Jeff Schechtman: One of the places that we need to be looking at that is in the area of education. You look at some education models with an eye towards how that might be a window into this.
Andrew Keen: Yeah. I argue in the book that we’ve always had five tools for fixing the future, five broad tools: regulation, innovation, consumer activism, civic engagement and education. Education is, of course, the biggest. It’s also the most amorphous. Our culture tends to dump everything on teachers, and when we can’t figure out how to fix something we say, “Well, the teacher should be fixing that.”
That’s a problem. We need to invest, and I’m certainly not the first or the last person to argue this. We need to invest a lot more resources and time and thought into our schools, but I do look at the education system and suggest that some of the more innovative school systems, the Montessori or the Waldorf school systems are the ones that are working now. It’s no coincidence that the Waldorf school system, which discourages, even bans the use of screens in preschool and in first grade, these are very fashionable in Silicon Valley.
The titans of Silicon Valley are not encouraging their kids to use iPads or iPhones. In fact, Steve Jobs wouldn’t allow them to have them in the house. I also look at some interesting education experiments in Singapore, merging the humanities and engineering. What we need to do is bring the humanities back into the sciences, bring the two together.
I have a long education chapter where I spend time not only in some schools in California, but universities in Singapore and other schools around the world. It’s a fundamentally important issue for us to resolve.
Jeff Schechtman: The interesting question is that this is a global problem in so many respects, but as we look at the way it’s being addressed and dealt with throughout the globe, there are really different approaches taking shape, and the hope, I suppose, is that we’ll begin to find or to see glimmers of some best practices along the way.

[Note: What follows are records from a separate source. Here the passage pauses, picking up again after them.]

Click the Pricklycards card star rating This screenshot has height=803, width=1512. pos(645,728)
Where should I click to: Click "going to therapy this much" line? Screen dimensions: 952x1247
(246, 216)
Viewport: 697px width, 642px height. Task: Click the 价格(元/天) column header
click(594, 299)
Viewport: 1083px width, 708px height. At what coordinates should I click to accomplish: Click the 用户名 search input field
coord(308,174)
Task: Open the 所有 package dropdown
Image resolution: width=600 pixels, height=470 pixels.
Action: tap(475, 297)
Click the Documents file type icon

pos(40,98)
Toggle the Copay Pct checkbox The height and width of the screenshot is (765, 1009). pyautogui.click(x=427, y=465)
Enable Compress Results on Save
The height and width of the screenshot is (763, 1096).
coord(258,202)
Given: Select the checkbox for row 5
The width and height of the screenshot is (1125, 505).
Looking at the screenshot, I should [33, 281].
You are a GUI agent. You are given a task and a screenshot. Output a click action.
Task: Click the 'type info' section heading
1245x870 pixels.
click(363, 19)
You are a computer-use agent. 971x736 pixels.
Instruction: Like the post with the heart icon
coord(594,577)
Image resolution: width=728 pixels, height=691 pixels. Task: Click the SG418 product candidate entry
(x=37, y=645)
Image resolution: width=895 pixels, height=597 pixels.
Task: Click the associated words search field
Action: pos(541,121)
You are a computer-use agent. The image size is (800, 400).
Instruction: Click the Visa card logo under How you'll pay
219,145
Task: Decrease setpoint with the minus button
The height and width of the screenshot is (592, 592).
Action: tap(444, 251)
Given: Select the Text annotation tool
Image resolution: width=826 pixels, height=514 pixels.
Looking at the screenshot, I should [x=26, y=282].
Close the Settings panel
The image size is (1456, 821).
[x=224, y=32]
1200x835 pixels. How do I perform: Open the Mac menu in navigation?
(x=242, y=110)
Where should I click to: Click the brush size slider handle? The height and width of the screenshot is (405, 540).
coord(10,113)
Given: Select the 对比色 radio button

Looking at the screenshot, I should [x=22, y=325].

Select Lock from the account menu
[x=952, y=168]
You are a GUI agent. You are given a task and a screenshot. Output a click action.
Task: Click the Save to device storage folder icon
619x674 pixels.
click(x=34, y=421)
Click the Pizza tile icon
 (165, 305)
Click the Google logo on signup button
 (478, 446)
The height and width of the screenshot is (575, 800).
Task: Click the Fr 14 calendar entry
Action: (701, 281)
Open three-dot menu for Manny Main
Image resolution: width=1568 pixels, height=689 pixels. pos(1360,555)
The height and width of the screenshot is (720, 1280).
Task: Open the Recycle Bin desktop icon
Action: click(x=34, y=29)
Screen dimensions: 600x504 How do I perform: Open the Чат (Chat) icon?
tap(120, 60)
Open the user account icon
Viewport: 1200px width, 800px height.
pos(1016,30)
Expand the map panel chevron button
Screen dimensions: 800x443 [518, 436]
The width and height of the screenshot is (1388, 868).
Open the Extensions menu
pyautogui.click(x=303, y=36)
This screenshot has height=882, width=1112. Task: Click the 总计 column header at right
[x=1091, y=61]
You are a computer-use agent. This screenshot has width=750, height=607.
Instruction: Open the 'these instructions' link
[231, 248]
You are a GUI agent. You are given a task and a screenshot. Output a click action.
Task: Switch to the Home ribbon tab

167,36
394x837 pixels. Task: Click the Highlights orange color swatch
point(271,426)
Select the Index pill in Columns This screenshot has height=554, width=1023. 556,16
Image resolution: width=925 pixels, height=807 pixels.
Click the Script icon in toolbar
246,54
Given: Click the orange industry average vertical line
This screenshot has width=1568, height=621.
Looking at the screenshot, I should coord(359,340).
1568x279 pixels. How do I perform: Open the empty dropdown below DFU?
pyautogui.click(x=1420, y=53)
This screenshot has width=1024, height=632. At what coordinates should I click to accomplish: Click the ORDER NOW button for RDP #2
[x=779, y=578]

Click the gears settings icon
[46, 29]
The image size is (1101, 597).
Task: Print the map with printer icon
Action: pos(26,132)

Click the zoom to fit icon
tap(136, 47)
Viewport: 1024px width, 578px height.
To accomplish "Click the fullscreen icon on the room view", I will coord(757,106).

Andrew Keen: Yeah, I think that’s a very fair point, Jeff, and I went into this book understanding that. Silicon Valley, of course, is revolutionizing the world with its disruptive technology, amazing technology but also in some ways problematic. But not all the solutions, not all the fixes to this new world are coming out of Silicon Valley. In fact, in some ways very few are coming out of Silicon Valley.
I did a year’s worth of research. I traveled around the world to write this book. I went to Estonia, I went to Singapore, I went to Germany, I went to India. I talked to over a hundred venture capitalists and activists and entrepreneurs and regulators, and I think that the solution to the future, the way to fix the future is now something that’s taking place on the global canvas. Americans and particularly people in Silicon Valley tend to be a little bit parochial. They tend to not be very good at looking outside. They just assume they’re the center of the world.
In business and technological terms, they are, but when it comes to regulation, for example, the Europeans are leading. When it comes to civic activism, there’s all sorts of things going on around the world. When it comes to governments employing strategies to figure out new social contracts on data and privacy and the leading countries are Singapore and Estonia. This is an aggressively global book. Every chapter features examples from my travels. There’s no theory here in terms of fixing the future, it’s all practice.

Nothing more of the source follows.